Flight tests of head-up displays (HUDs), fitted with what is claimed to be the world's first airborne thin-film colour-selective graded combiners, are to be undertaken aboard in a British Aerospace Harrier GR.7 and a Tornado GR.4 later this year.

The GR.7 tests, to take place at Royal Aerospace Establishment (RAE) at Farnborough, in the UK, will form part of an evaluation of a modified Smiths Industries night-attack HUD. Smiths has agreed to test the new combiners, covered with coatings developed by the Thin Films division of Omitec Electro-Optics, in a side-by-side evaluation with an increased-brightness, wide-field-of-view, night-attack HUD.

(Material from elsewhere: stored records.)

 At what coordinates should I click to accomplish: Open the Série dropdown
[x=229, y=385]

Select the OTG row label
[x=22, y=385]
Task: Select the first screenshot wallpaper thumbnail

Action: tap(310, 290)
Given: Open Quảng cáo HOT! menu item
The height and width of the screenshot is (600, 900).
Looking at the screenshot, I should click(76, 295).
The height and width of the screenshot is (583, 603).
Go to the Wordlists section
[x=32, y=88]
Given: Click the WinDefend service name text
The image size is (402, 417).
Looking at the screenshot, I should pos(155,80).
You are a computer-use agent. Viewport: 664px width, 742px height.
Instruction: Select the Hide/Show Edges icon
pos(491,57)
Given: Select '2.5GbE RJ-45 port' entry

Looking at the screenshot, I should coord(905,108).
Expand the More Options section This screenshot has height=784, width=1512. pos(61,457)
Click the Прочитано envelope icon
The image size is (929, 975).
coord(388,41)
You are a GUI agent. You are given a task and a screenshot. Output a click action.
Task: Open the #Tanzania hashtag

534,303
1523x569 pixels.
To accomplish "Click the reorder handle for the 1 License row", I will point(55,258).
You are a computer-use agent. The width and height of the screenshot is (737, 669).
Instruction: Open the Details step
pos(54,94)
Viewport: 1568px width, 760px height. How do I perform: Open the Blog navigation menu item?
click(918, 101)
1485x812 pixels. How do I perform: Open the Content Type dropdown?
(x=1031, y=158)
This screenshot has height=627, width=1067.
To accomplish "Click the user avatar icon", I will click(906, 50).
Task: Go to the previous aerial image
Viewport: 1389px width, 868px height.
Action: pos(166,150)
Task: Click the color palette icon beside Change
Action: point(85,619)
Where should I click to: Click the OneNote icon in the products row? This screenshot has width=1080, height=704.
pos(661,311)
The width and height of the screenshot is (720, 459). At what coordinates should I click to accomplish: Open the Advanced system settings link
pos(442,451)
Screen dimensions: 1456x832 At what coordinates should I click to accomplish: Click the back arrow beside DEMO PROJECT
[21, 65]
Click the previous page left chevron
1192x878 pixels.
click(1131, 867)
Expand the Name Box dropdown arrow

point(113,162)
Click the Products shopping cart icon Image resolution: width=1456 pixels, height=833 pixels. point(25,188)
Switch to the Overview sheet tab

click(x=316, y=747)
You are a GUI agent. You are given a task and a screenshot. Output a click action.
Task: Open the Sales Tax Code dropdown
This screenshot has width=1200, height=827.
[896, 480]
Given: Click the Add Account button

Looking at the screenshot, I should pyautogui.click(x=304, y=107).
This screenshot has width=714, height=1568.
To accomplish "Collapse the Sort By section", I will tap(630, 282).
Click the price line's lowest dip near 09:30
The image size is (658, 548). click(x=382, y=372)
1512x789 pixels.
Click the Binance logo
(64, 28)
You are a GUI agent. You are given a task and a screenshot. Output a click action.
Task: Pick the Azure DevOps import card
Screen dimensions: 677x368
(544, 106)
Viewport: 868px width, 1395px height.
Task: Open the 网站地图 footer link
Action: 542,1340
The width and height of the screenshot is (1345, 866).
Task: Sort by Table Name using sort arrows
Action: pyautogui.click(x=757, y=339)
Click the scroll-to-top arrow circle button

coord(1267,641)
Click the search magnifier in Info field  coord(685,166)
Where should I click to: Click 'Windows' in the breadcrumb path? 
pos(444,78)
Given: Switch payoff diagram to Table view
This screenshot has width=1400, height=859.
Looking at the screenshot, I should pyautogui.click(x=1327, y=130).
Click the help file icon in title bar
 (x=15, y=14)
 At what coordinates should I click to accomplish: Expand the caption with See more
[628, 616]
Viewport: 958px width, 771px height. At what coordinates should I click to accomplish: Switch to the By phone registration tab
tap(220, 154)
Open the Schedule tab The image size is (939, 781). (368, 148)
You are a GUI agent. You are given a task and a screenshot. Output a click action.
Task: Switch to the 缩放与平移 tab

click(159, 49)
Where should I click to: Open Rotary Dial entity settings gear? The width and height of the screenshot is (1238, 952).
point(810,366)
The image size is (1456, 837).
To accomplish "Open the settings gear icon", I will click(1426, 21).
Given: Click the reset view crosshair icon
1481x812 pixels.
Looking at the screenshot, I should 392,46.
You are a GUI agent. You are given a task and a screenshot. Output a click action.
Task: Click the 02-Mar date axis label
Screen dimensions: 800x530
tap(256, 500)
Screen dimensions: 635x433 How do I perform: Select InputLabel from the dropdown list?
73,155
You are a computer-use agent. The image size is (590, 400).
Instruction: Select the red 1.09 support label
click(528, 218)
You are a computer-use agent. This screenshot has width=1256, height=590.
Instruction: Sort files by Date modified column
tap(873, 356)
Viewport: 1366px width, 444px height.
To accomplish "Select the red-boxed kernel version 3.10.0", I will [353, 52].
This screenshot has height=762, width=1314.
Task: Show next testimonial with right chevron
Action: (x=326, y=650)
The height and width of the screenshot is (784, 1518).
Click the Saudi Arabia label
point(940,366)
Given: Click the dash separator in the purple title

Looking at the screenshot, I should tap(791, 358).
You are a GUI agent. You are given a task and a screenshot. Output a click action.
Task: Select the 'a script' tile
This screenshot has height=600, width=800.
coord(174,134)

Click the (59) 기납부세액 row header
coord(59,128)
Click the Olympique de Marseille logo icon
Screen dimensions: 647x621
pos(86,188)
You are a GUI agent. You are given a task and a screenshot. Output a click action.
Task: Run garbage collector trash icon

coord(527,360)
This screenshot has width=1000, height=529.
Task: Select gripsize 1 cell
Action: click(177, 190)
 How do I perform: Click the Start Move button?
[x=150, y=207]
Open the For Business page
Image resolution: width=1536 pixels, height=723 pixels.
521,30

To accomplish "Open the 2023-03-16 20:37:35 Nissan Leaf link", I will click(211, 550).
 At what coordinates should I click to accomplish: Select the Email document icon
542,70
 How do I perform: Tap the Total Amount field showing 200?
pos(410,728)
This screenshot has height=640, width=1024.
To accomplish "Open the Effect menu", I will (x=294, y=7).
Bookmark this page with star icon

Omitec is also delivering combiners coated in the new way to GEC Ferranti, which is supplying the first wide-angle HUDs for the Royal Air Force's Tornado GR.4 mid-life upgrade. GEC Ferranti says that the combiner coating will allow the display brightness to be increased by some "three to six" times of the original.

This will make cursive symbology easier to read as well as making possible daylight viewing of the forward-looking infra-red image.

The Omitec-developed system uses thin-film rugate technology to manufacture "notch" filters of specific bandwidth. The concept enables the wavelength, width and depth of reflection band to be varied independently and across the area of the filter. In this case, the reflection notch is tuned to the primary peak of the green phosphor.

Current HUD systems use holographic techniques to produce the effect of a notched band using holographic gelatine sandwiched between glass. Omitec says that the thin-film system is better than the holographic technique by being relatively insensitive to viewing angles and having higher environmental stability and low outside-world colouration.

"It also weighs about half that of the holographic solution," says technical sales manager, Robert Munday.

Omitec has also bid the new-technology coating in the competition to upgrade the HUDs in Saab JA37 Viggens operated by the Swedish Air Force.

The company hopes that the RAE trials, plus the evaluation of the upgraded GR.4 HUDs, will open up an international retrofit market of which the JA37 could be the start.

"Potentially, this sort of technique could be retrofitted to all the HUDs in the world," says the RAE.